Segmentation fault in case of TRef and TRefArray circular-kind-of references


ROOT Version: 6.22/00 Built for linuxx8664gcc
Platform: Ubuntu 20.04 5.4.0-42-generic #46-Ubuntu
Compiler: g++ (Ubuntu 9.3.0-10ubuntu2) 9.3.0


I think I have a problem with TRefArray but first of all, let me ask a couple of questions.

1. Is it OK to store an object containing TRefArray and TRef into a TRefArray? In other words, can an element of a TRefArray point to an object containing other TRefArray and TRef? What if the contained object TRef points to the container object?
2. Can those objects reside in different branches?
3. What if I delete an object from TClonesArray?

READ NEXT POST FIRST!

If you want to know why I am here asking these questions, below are the details of my problem. If you do not have time or find it boring you do not need to read it all.

Let me first describe our program structure. It is a Geant4 simulation whose output is a ROOT TTree containing TObjects with a structure very similar to the ROOT Event.cxx example. I mean there are hits, tracks, vertices, etc…

In particular, there are two classes describing a track and a cluster of hits. A track is a more high-level object describing a whole particle track. A cluster is just a bunch of hits (for example the output of a track seeding algorithm). A track can be made of many clusters. Both track and clusters are many of many hits.

With this preamble maybe it is clear why I am using the following class structure.

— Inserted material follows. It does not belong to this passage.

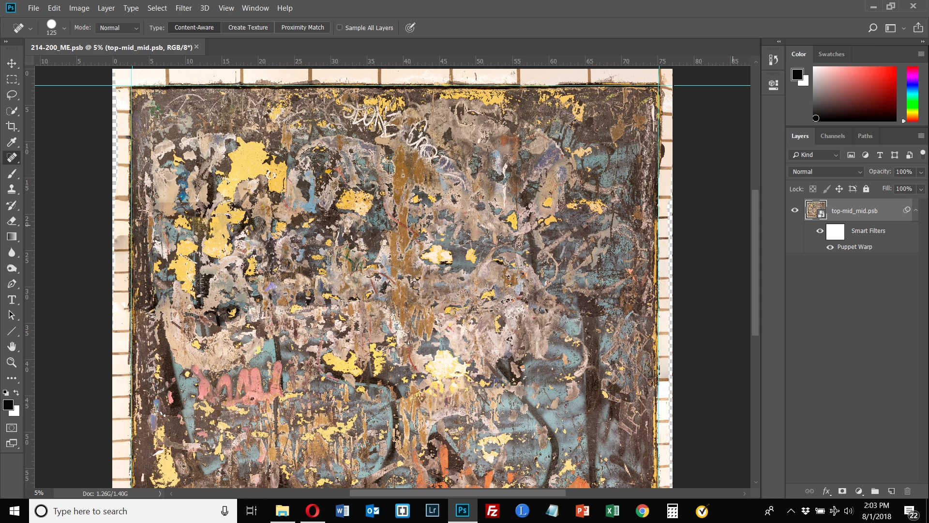Open the Mode dropdown set to Normal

Both the Track class and Cluster class inherit from a virtual class called HitsSet. The HitsSet class contains a TRefArray pointing to the hits objects.

The Track class contains a TRefArray pointing to the cluster objects. The Cluster class contains a TRef pointing to the parent Track (remember every track is made of many Clusters).

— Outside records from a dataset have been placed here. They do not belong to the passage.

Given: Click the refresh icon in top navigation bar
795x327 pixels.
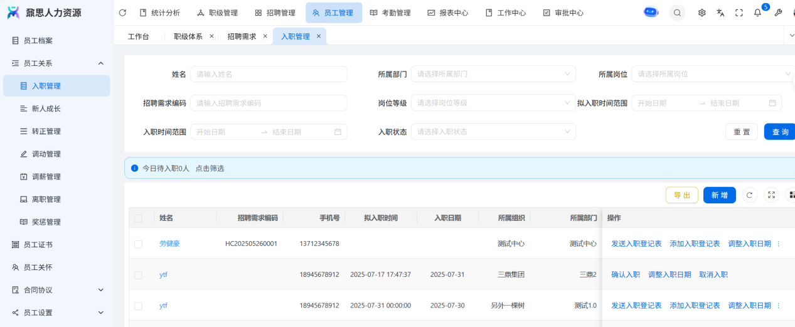Looking at the screenshot, I should pyautogui.click(x=122, y=13).
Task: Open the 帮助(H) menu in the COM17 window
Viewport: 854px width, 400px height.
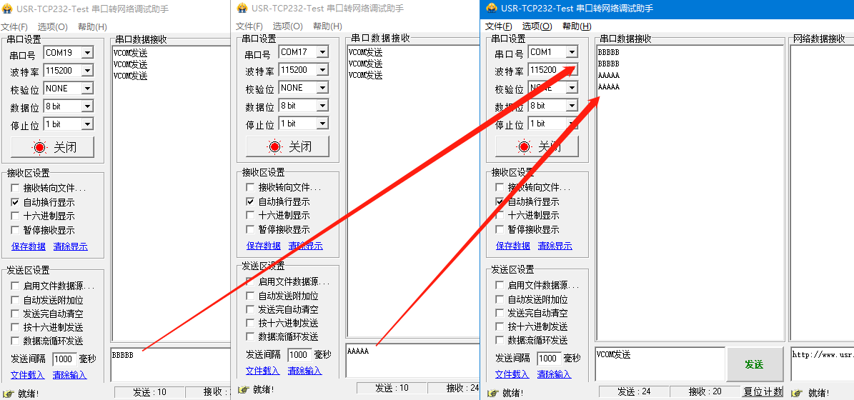Action: [x=327, y=26]
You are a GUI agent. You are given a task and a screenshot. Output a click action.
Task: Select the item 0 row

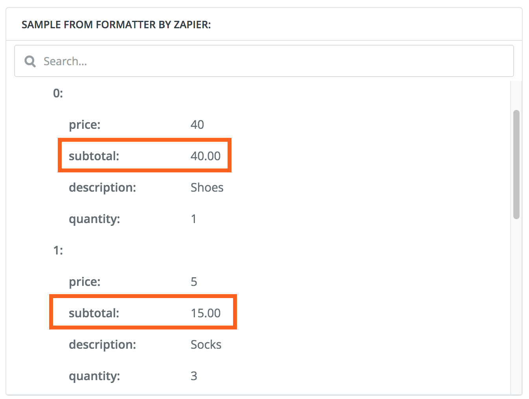(58, 93)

All is fine until I try to TTree::Fill the output TTree with my objects. Inside the TTree::Fill method, I randomly get a segmentation fault every 1000 events or so. The segfault error is at the bottom of the post.

I get the segmentation fault only when I delete one Cluster or one Track from the TClonesArray. Both the clusters and tracks are stored in two separate TClonesArray.

To make it clearer, this is the class structure that I have

class HitsSet : public TObject {
protected:

  TRefArray hits_;
}

class Track : public HitsSet {
protected:

  TRefArray clusters_;
}

class Cluster : public HitsSet {
protected:

  TRef parent_track_;
}

class Event : public TObject {

  TClonesArray hits_;
  TClonesArray tracks_;
  TClonesArray clusters_;
}

Things that I do:

  • I only construct the TClonesArray at the beginning of the run
  • I add the objects to the TClonesArray like this: new(tracks_[num_tracks_++]) = Track();
  • I clear the TRefArray, TRef and TClonesArray with the Clear("C") method every event.
  • I add the objects to the TRefArray like this: clusters_.Add((TObject *) p_cluster);
  • I add the objects to the TRef like this: parent_track_ = (TObject *) p_track;
  • I reset the TProcessID::fgNumber every event (crash if I do it or not do it, anyway)

I could write a sample program but I would like someone to answer my question first to avoid wasting too much time.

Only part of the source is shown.